ProCurve / ProVision-Based
2920 stack dropping majority of packets

I have a network with a 5412R zl2 as the core switch, and several stacks of 4 2920s, each stack almost identically configured ( same VLANs, some small differences in which ports are assigned to which VLAN ). These are "real" stacks with stacking modules and cables, configured as a ring. There is a single Aruba 7200 wireless controller, with APs connected to each stack. Each stack has two fibre links back to the core and spanning tree is enabled.
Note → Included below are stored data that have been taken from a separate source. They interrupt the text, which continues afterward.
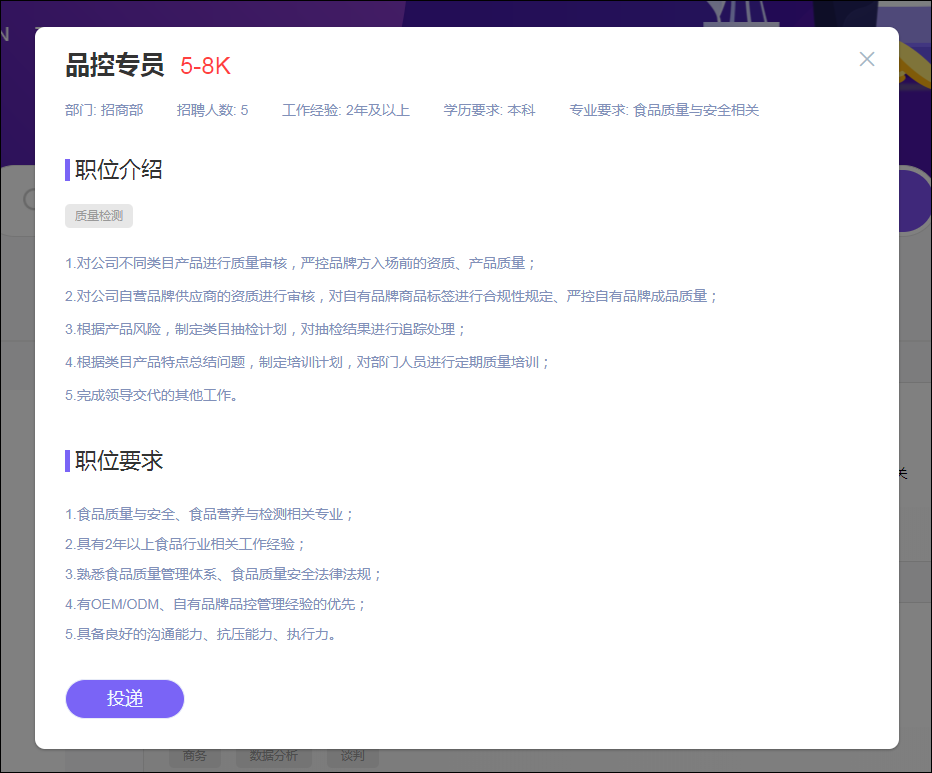The height and width of the screenshot is (773, 932).
Task: Click job duty line 3 about 类目抽检计划
Action: [266, 329]
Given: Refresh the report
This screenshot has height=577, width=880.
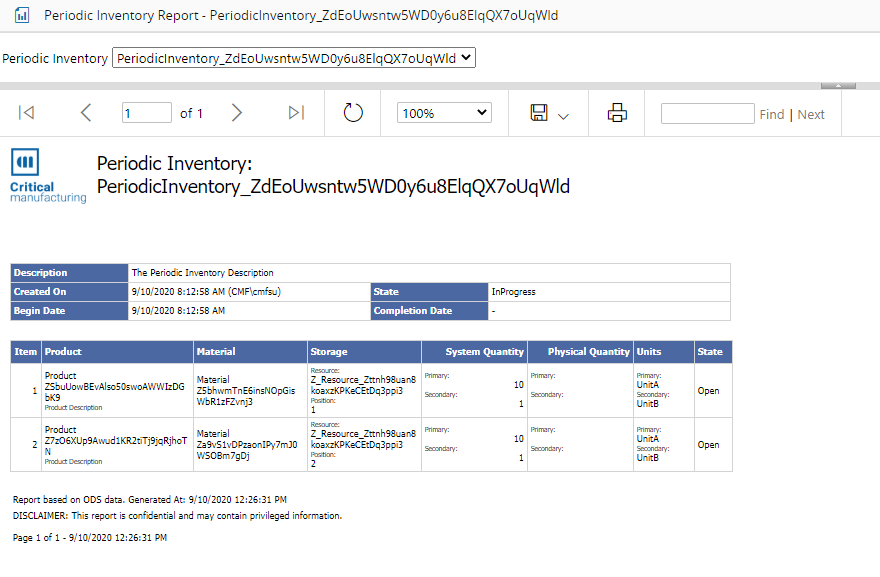Looking at the screenshot, I should (353, 113).
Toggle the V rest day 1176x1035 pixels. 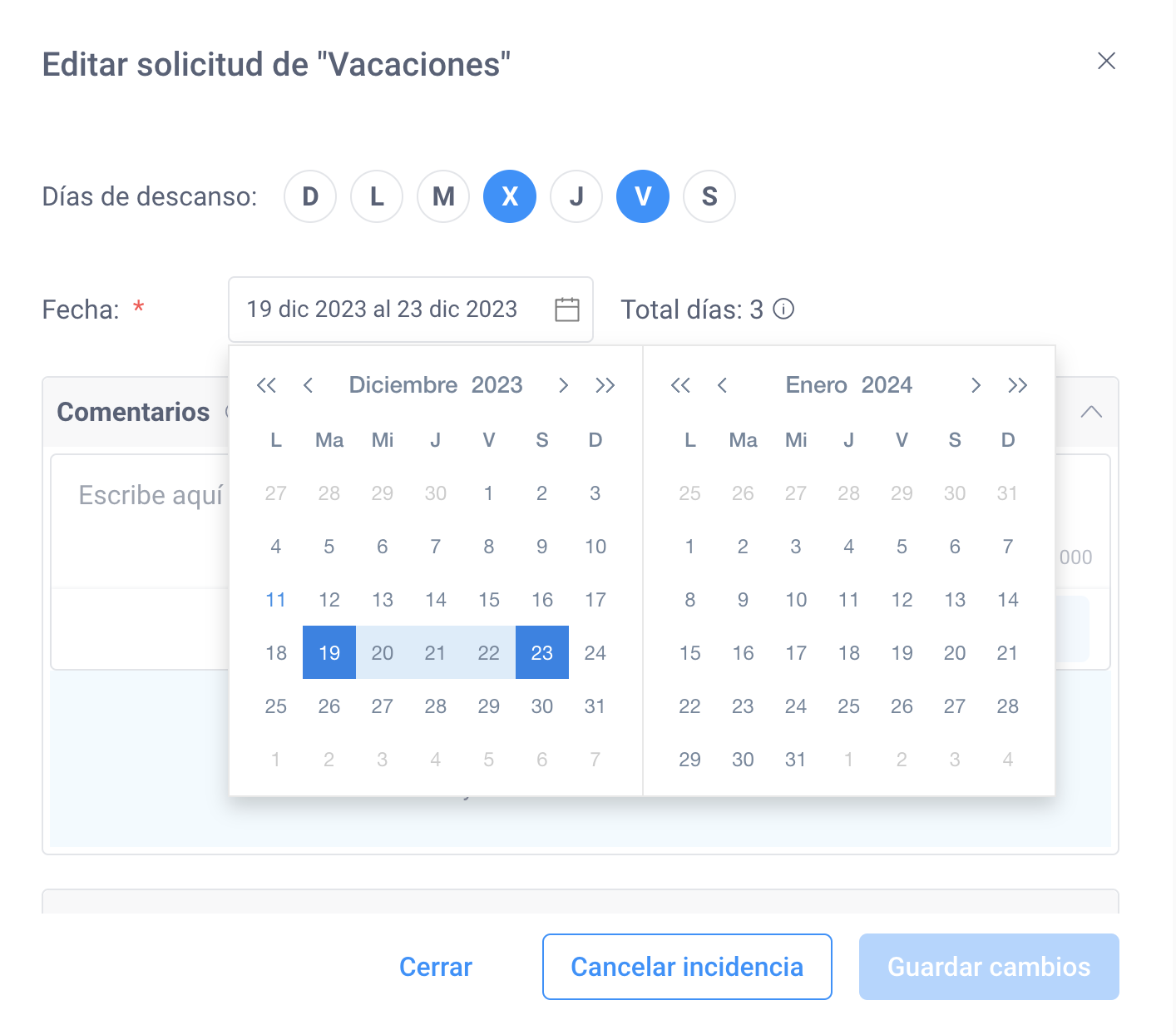(643, 196)
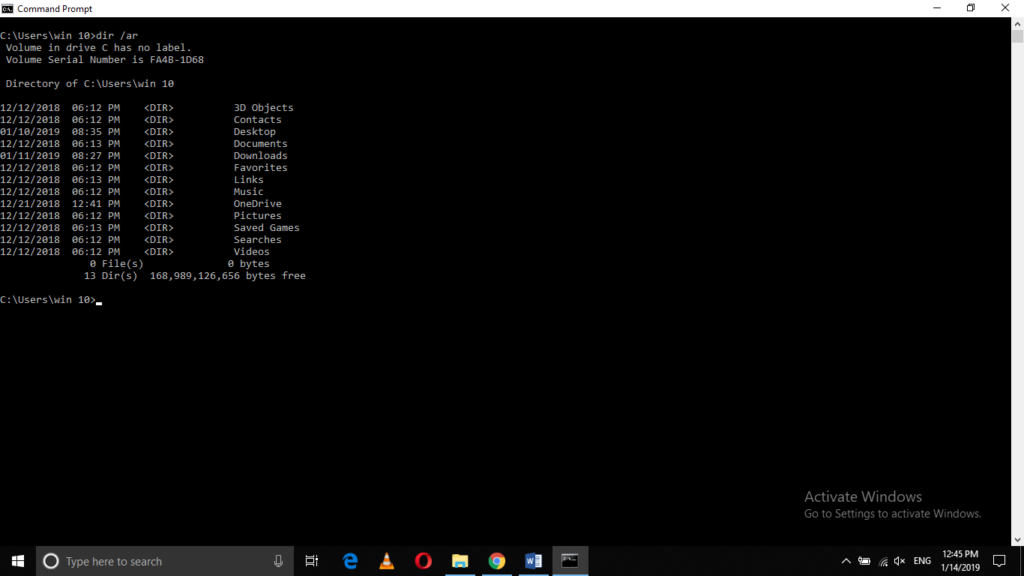Click Go to Settings to activate Windows

tap(893, 513)
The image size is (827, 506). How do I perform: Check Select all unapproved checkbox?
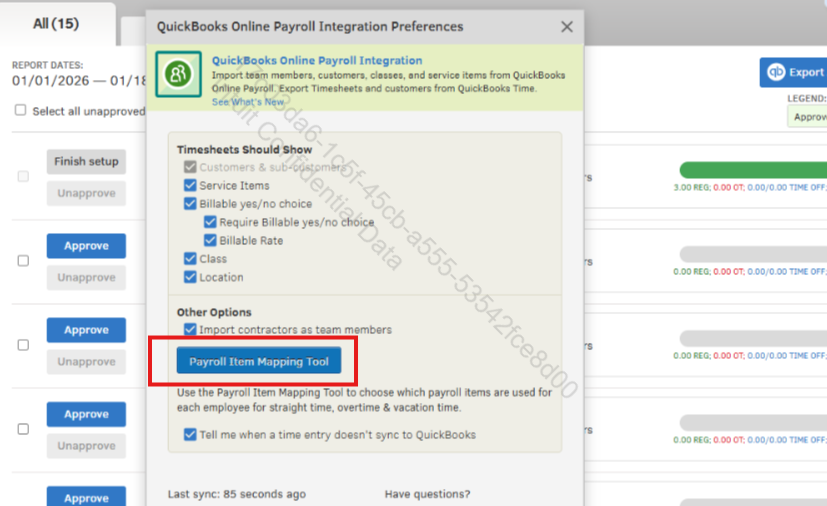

After a period of some days one specific stack will stop passing traffic to newly connected edge devices. Traffic via the Aruba APs connected to the same stack ( tunelled back to the controller ) is unaffected, and so wireless becomes the only practical way to access the swtich

When the fault arises approx 80% of pings are dropped. ssh'ing in to the stack via wireless and trying to ping a device connected to the stack nearly always fails. The MAC addresses of the device I can't ping shows in the output of show mac-address

It appears that this connectivity issue is limited to VLAN 1 ( which is untagged across all uplinks and most edge ports ) which is the VLAN that contains the switches, servers and PCs.

I appreciate that having all that equipment in a single VLAN, using VLAN 1, and having VLAN 1 untagged across all switches isn't best practice, but I dont "own" this network and I'm not in a position to get any of this changed.

If I remote one stacking cable between members 2 and 3, then members 1 and 2 start to work perfectly. Members 3 and 4 have no connectivity, despite it being a broken ring, not a chain. 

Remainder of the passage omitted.